About 'Alpha+Good'

Alpha+Good (a bad wordplay on Orwell's "double plus good" and old machismo - I'm the realest after all) is a side project that belongs to 'Onklare taal' ('Unclear' or 'Unripe language'), the umbrella of several literary projects in Dutch.

This section is almost exclusively in English and comprises my ongoing thoughts on progress, gender, politics and various other social themes. Why is this in English why everything else in Dutch? Because I want to gun for a much wider audience here. Also, my literary English isn't good enough, otherwise I would always write in English. In 2020, I released my debut novel 'Fragmentariërs' (it's written in Dutch, though who knows I may one day make an English translation).

Are you a little lost? This link will take you right back to my home page.

Friday, November 28, 2014

To other dudes in dating

There is always a distinct danger of preaching to the choir on blogs like this, but it never helps to spread the word, I suppose. In this particular post, I'd like to address my fellow (hetero) men who, like me, are users of online dating sites. I'm sure that we can commiserate on a few aspects that affect men the most on these sites: low response rates, lame responses in general, and people suddenly ghosting you for no real reason. It sucks and can be a blow to the morale. Online dating is not the easy way to Sexville or Lovetown that it purports to be.

With that out of the way, however, one reason why online dating can suck so much for guys, is a reason we owe wholly to ourselves: women get bombarded with messages every day. Guys seem to be locked in an invisible arms race to send out as many messages as possible, hoping something will stick. Until we break out of this pattern, that's an unfortunate fact we'll have to deal with. But it's not just the shotgun approach that hurts our chances, it's also the nature of the messages. Here's a handy list of things to keep in mind:

> If it isn't appropriate to say something to a stranger in public, it isn't going to be appropriate online, either. You don't strike up conversation with a woman you don't know at a bar by immediately asking if she's down to fuck. You don't whip out your cock. You don't start talking about a bizarre fetish.

> If you get no response to your message, leave it be. If you must, you could send a second message after some time, but after that, it's game over. Sending more is just being pushy and reeks of desperation or entitlement.

> If you get rejected, remain polite or say nothing. Guys sometimes complain that women can be very ambiguous in sending rejection signals, but that's because outright rejection turns some guys into aggressive douchebags who belittle women ("I wasn't interested in you anyway, you fat cow!") out of a sense of hurt pride. If you can't handle rejection, get your ass of the Internet and work on yourself.

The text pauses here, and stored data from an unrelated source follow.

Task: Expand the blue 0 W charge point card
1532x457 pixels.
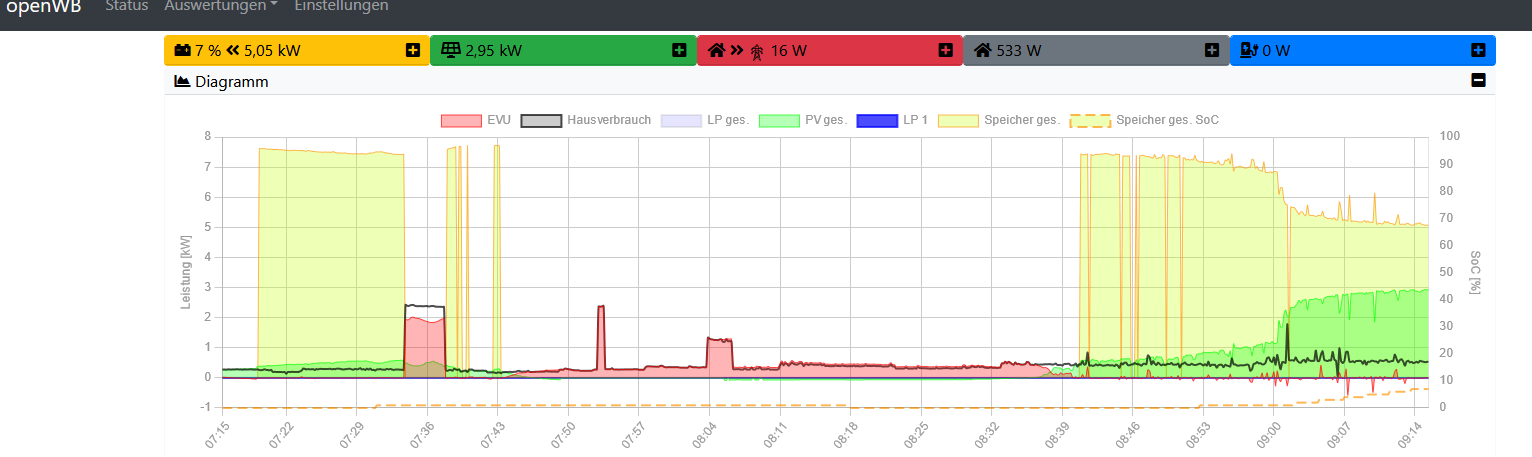Action: [x=1478, y=50]
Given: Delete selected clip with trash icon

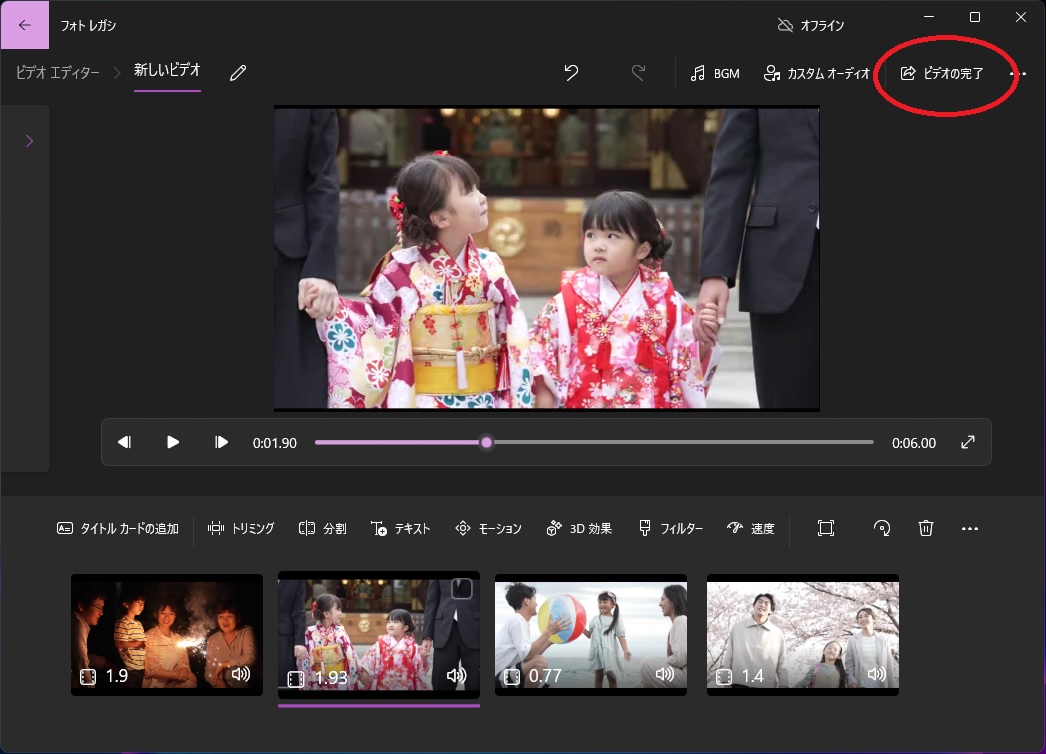Looking at the screenshot, I should pyautogui.click(x=926, y=528).
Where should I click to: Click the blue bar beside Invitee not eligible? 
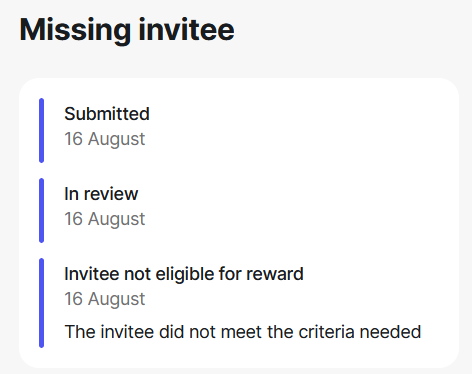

I'm not a dating coach (and dating coaches are lame-ass guys who revel in intidimation, harassment and a good dose of awful gender essentialism, anyway) and I certainly wouldn't say I have a success formula down for getting awesome dates, because I'm a normal human being just like you, with assets and downsides. However, because I don't always want to couch any advice I give in negatives, here's a few positive pointers that will increase your response rates or at least set you up for a lucky strike:

> Have at least one clear picture of your face and one that more or less shows your figure. It's better to own up to who you are rather than hide your insecurities. A good picture can go a long way - don't settle for crappy bathroom selfies or photos under mega-harsh light.

> More about pictures: you don't need to showboat about the fact that you know other women, and use goofy poses or faces at your own risk. Also avoid the death stare straight in the lens. Vacation pictures and pet pictures seem to be perennial, and are rather safe, but certainly okay.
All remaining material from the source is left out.